だからツアーの企画を立てたとき、確かに2つの理由で「どうせダメだよね」と半ば諦めはしていたけれど、大勢とならもし恋人に断られても私のショックは少ないだろうと考えていたのも事実。
それに、もしかしたら“ふたりっきり”ではないことが恋人をその気にさせるかもしれないし…。

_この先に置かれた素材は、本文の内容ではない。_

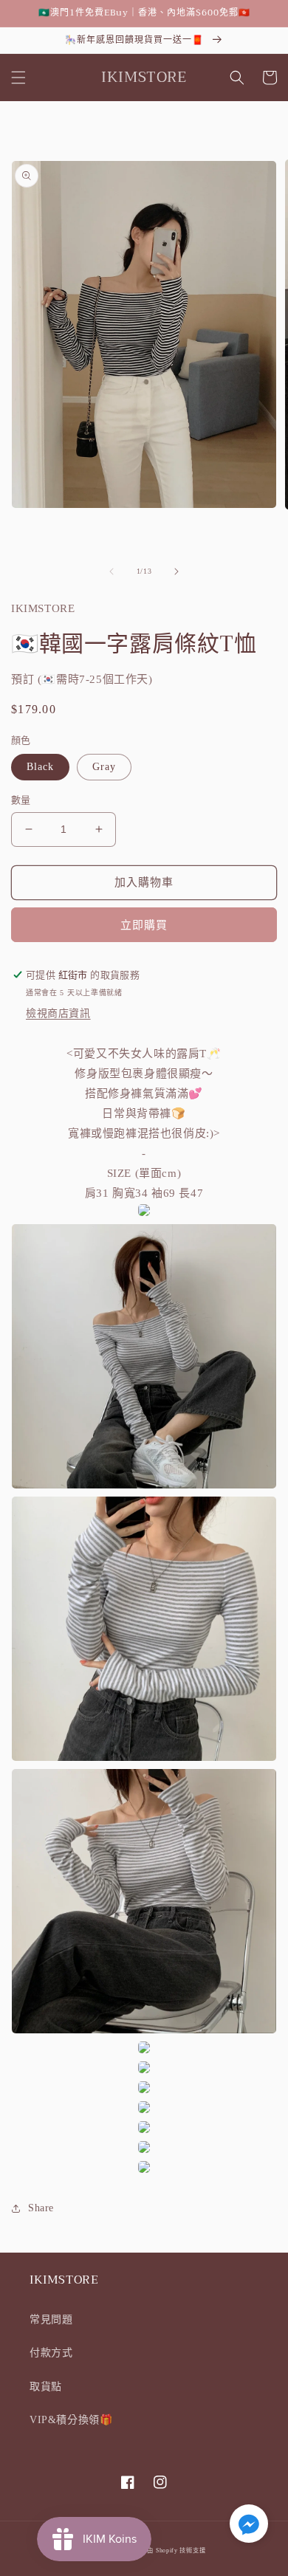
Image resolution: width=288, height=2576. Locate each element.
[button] (18, 77)
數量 (21, 800)
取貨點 (46, 2386)
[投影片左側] (111, 571)
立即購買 (144, 925)
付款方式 (51, 2352)
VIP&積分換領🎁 (71, 2419)
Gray (104, 766)
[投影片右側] (176, 571)
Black (40, 766)
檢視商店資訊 (58, 1013)
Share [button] (41, 2207)
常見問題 (51, 2319)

だけど、いざOKの返事をもらってみると、自ら誘っておきながらおかしなもので、「いいのかな?いいのかな?ホントにいいのかな?」と逡巡してる自分がいた。
行ったら嫌なことを思い出してしまわないだろうか?
いやいやでも、恋人が自ら「行きたい」と言い「楽しみにしてる」と言うのだから、ここはその言葉を素直に信じよう。
そう思って、無心に準備を進めることにした。



終わってみれば、恋人は「ホントに楽しかったね」と言ってくれた。
事実、あの日の恋人は私から見ても「ちょっとはしゃぎ過ぎじゃない?」と思えるくらい楽しそうだった。
恋人が思いっきり楽しんでくれたことが私にとっては何よりの喜びだったし、と同時に、苦い思い出を塗り替えることができて、心に引っ掛かっていた小骨のようなものを取り除けた気がした。

みんなが「楽しかったね」と言ってくれたこと、初幹事を無事終えられたことの他に、実は私だけが味わった3つめの喜びがあったということです。